Un nouveau projet de croissance qui passe mal...

par Morgan Chaumier
Publié le 14 avril 2023 à 15:51 Mise à jour le 17 avril 2023

Les perspectives de croissance du trafic sur les plateformes aéroportuaires de Beauvais ou de Lille provoquent une vive hostilité de la part des populations riveraines. Celui de Beauvais, spécialiste du low-cost, a atteint 4,6 millions de passagers par an, il est devenu le 10 e aéroport français. Reportage.

À Beauvais, Boris Vivier a créé au début de l’année « Sauvez le Beauvaisis », association centrée sur la question environnementale, enjeu global, car « on n’arrivera pas à casser le plafond de verre sur le sujet des nuisances », porté jusqu’ici par l’historique association Adera. L’aéroport de Beauvais prévoit la mise en place d’une voie de circulation permettant de dégager la piste et donc d’envisager un doublement du trafic d’ici 2030. L’une des conséquences sera des émissions de gaz à effet de serre, en hausse de 600 000 tonnes de CO2 par an, l’équivalent de ce que produit Beauvais. Faut-il pour autant empêcher ce développement ? Pour Christophe Cachelievre, délégué syndical Unsa, « le lobby du transport aérien est tellement puissant que ce n’est pas l’aéroport qui va régler le problème. Ce qui ne se fera pas à Beauvais sera déplacé ailleurs, s’il n’y a pas de directive européenne là-dessus ».

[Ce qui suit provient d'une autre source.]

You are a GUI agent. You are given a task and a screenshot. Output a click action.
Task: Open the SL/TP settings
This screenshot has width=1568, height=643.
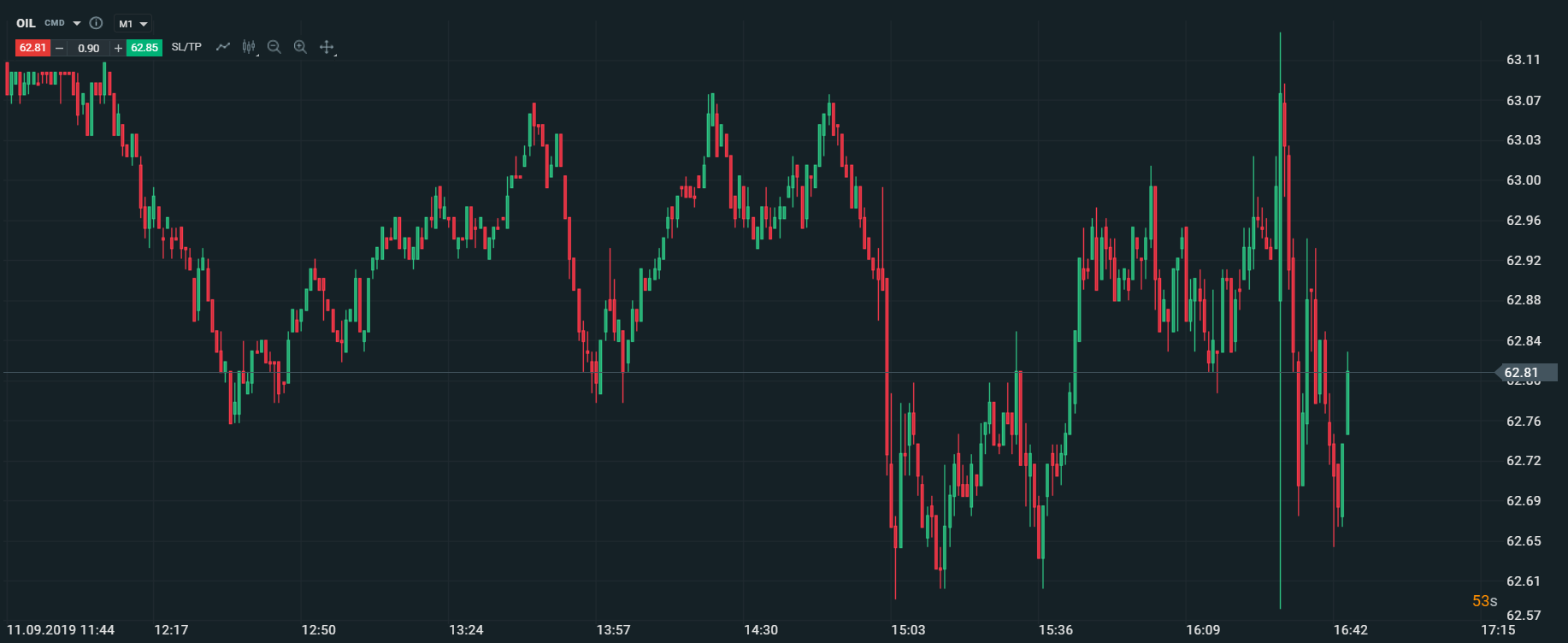tap(186, 47)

Un manque de sincérité et de clarté

Autre reproche fait au projet, son manque de sincérité, exemple à l’appui d’une neutralité carbone de l’aéroport avancée... sur la base des seules aérogares, donc sans prendre en compte la flux des avions. Thierry Aury, conseiller communautaire PCF d’opposition au conseil d’agglomération, souligne par ailleurs qu’il n’y a eu « aucun débat sur cette question » alors même que la collectivité est membre du syndicat mixte concédant la gestion de l’aéroport. Et c’est aussi ce qui anime Boris Vivier, qui insiste sur sa volonté d’informer « pour que les gens puissent s’en saisir et agir ». Ce qui est récemment passé par l’organisation d’une réunion publique réussie. Reste que les opposants doivent bien reconnaître que l’aéroport est un facteur d’emploi indéniable. Et l’argument des emplois précaires peu défendables des compagnies low-cost est contrecarré par le délégué syndical qui souligne que le gestionnaire de l’aéroport a lui aussi recourt à des emplois précaires. Il entend lutter contre la précarité des emplois plutôt que de les perdre. Enjeu pris en compte par Boris Vivier qui réclame que les intérêts des riverains soient pris en compte notamment en limitant le trafic à 32 000 mouvements par an : « L’aéroport est là, il fait vivre des gens, mais n’aggravons pas les choses », ponctue-t-il.

Des intérêts contradictoires

Une autre contradiction apparait avec l’existence d’une demande croissante. « Cet aéroport attire une clientèle très large et notamment des gens aux revenus modestes et moyens » note Thierry Aury. L’accès au transport aérien des couches populaires surgit. Comme apparait la problématique plus large d’un mode transport à bas coût qui concurrence directement le train, souvent plus cher. Ces problèmes ne pourront pas être résolus uniquement par le combat beauvaisien. Mais celui-ci les pose très concrètement. L’élu communiste insiste : « Il faut s’interroger sur le sens de cette tendance, quand on sait la nécessité de réduire les gaz à effet de serre. » Toutes ces questions seront sur la table avec la signature en septembre prochain de la nouvelle délégation et de l’orientation de la plateforme. D’ici là, une rencontre au ministère des Transports est prévue dès la semaine prochaine. À suivre donc.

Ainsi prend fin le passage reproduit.